The refractive index is a value unique to a certain material and is used to indicate the degree to which the material in question is capable of refracting light.
Therefore, the greater the refractive index of a material used, the thinner the resulting lens of identical power will be. Currently available plastic lenses have been developed with a refractive index of up to 1.49 - 1.74.

Specific Gravity

The term "specific gravity of a substance" refers to the ratio of "the mass of the substance in question" to "the mass of a standard substance of the same volume." Normally, water of a temperature of 4 degrees Celsius is used as the standard substance.
Since lenses become lighter the lower the specific gravity value, lenses with a low specific gravity tend to have a low refractive index, and, in some cases, this necessitates thickening of the lens, resulting in increased lens weight.

Abbe Value

It is common knowledge that light from the sun (white light) comprises a mixture of various colors, and when this light passes through a spot in the lens with a prism effect, it divides into spectra (in wavelength sequence from red to blue) as shown in Fig. 2. This phenomenon is referred to as "light dispersion" and gives rise to the problem of chromatic aberration in a lens. Abbe's number is a value that shows the degree of light dispersion: The smaller the value of Abbe's number, the greater the degree of chromatic aberration, the greater the value, the lower the degree of chromatic aberration.
When chromatic aberration occurs, the object viewed becomes colored and appears blurred. Taking the prism on the lens to be P (Δ) and the Abbe's value of the lens material to be v, the amount of chromatic aberration Pc is derived from the equation Pc = P/v, as shown in Fig. 3, and, while there are differences depending on the individual, normally, eyesight deteriorates when the Pc value is greater than 0.2.

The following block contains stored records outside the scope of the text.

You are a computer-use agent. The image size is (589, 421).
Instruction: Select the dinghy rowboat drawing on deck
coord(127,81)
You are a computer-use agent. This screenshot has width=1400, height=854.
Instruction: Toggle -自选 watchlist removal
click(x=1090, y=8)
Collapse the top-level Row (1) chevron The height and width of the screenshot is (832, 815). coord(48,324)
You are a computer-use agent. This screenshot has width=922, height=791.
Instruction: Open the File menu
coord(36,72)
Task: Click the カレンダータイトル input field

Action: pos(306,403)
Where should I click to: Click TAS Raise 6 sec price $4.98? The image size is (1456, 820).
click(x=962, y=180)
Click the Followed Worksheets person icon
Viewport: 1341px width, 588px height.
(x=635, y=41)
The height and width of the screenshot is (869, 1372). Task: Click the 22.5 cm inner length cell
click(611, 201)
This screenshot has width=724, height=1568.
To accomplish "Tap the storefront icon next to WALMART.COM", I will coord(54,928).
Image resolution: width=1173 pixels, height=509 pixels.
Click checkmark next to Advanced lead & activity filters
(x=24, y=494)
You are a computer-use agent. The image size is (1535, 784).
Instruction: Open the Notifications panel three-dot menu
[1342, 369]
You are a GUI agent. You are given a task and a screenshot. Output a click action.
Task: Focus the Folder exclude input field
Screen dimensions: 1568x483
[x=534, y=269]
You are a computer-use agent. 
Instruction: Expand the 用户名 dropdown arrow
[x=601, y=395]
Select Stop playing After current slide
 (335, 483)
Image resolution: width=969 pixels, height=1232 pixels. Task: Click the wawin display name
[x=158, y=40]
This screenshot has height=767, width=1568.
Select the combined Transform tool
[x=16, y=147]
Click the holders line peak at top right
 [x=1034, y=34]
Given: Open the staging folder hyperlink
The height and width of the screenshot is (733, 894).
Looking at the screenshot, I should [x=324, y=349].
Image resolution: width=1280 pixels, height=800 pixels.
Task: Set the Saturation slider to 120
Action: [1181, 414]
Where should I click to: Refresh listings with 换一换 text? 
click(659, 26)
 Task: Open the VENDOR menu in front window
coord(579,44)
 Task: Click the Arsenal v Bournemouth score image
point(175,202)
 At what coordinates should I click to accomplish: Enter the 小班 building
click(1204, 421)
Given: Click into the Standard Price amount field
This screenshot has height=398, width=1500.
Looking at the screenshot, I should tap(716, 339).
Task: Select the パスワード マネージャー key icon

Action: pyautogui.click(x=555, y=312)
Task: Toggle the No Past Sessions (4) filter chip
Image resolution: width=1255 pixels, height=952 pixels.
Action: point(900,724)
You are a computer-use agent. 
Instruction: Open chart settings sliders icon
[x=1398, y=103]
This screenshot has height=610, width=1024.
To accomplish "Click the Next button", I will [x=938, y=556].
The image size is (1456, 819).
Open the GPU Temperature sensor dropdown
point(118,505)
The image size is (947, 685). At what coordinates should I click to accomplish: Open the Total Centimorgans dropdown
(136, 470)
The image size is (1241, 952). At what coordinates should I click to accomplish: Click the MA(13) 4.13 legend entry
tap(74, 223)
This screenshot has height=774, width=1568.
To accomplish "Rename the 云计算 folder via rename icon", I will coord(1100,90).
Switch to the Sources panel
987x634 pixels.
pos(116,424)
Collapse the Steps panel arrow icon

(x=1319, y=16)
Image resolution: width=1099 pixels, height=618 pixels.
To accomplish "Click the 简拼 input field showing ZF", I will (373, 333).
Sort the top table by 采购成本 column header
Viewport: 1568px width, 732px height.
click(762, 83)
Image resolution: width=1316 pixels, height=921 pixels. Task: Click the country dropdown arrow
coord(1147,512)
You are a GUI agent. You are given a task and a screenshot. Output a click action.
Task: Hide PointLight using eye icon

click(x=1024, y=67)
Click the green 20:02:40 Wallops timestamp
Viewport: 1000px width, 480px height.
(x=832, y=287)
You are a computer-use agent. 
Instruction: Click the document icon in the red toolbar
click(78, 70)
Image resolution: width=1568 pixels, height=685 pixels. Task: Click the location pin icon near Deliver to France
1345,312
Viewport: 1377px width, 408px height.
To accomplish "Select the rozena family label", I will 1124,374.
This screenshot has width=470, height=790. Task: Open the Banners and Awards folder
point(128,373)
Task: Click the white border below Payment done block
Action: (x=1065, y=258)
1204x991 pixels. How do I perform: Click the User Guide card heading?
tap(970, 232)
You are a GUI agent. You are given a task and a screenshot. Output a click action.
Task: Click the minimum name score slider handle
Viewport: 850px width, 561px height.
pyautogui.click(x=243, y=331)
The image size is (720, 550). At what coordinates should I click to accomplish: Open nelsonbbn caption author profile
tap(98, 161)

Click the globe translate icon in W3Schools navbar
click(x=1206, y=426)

Progressive Power Corridor

Progressive lenses comprise of a "long-sight portion" for viewing objects in the distance and a "near-sight portion" for viewing objects at close quarters and these two are divided by a "progressive power portion" that progressively changes the strength of the lens. The progressive power corridor is the length from the bottom edge of the long-sight portion to the top edge of the near-sight portion. Therefore, normally, progressive lenses enable the wearer to view objects in the distance by raising the eyes a little and objects nearby by lowering the eyes slightly. While a short power corridor reduces the degree by which eyes need to be lowered to view objects nearby, providing a wider range of close vision, the shorter the progressive power corridor, the greater the degree of distortion, known as astigmatism, at the sides, resulting in discomfort for the wearer. Although this depends on factors such as the application the wearer requires and becoming accustomed to the spectacles, the usual progressive power corridor length is approximately 14 mm for habitual, daily use.

Aspheric Design

The strength of an aspheric design lens is determined by the combination of its front and back surface curvatures.
Although, previously, both front and back surface curvatures featured spherical design, thanks to advances in technology, "aspheric design lenses" with an "aspheric" front surface, have become the mainstream type. This type of lens offers the advantage of being able to produce a thin, lightweight lens.

Double-sided Aspheric Design

Seiko succeeded in realizing the world's first "Double-sided Aspheric design" that features aspheric design on both the front and back surfaces.
The result is the achievement of a lens that is even thinner and lighter.
We hope that you will discover for yourself the wonderful comfort of Seiko spectacles.

Progressive Lens

Basically, refractive correction of presbyopia requires two pairs of spectacles, one for viewing objects in the distance and one for viewing objects nearby, but constantly having to change from one pair of spectacles to the other is irksome. To solve this problem, the multifocal lens that enables the wearer to view objects in the distance and at close range with a single pair of spectacles was developed. The simplest form of multifocal lens if the bifocal lens, known as the EX type, that features a lens for distance viewing and a lens for near viewing joined at the middle to form a single lens. In addition, trifocal lens are also available that enable the wearer to see not only objects nearby and in the distance, but also in the intermediate distance. Addition of finer gradations in the segment for intermediate distance vision results in a lens capable of graded variation from the long-sight lens strength to the near-sight lens strength. This is the basic concept of the progressive lens.

The greatest advantage of the progressive lens is its superbly fashionable appearance due the absence of the conspicuous boundary line seen in the bifocal lens. In addition, the intermediate portion enables non-graduated changes in the lens strength, making this an outstanding lens that allows the user to focus on objects at any distance from close to long range. There are, however, some drawbacks. Because multiple strengths are incorporated into a single lens, objects in the lateral domain may appear blurred and shaking the head from side to side may give the wearer a swaying sensation. Moreover, objects may appear hazy. Mitigation of such drawbacks is dependent on progressive lens standards.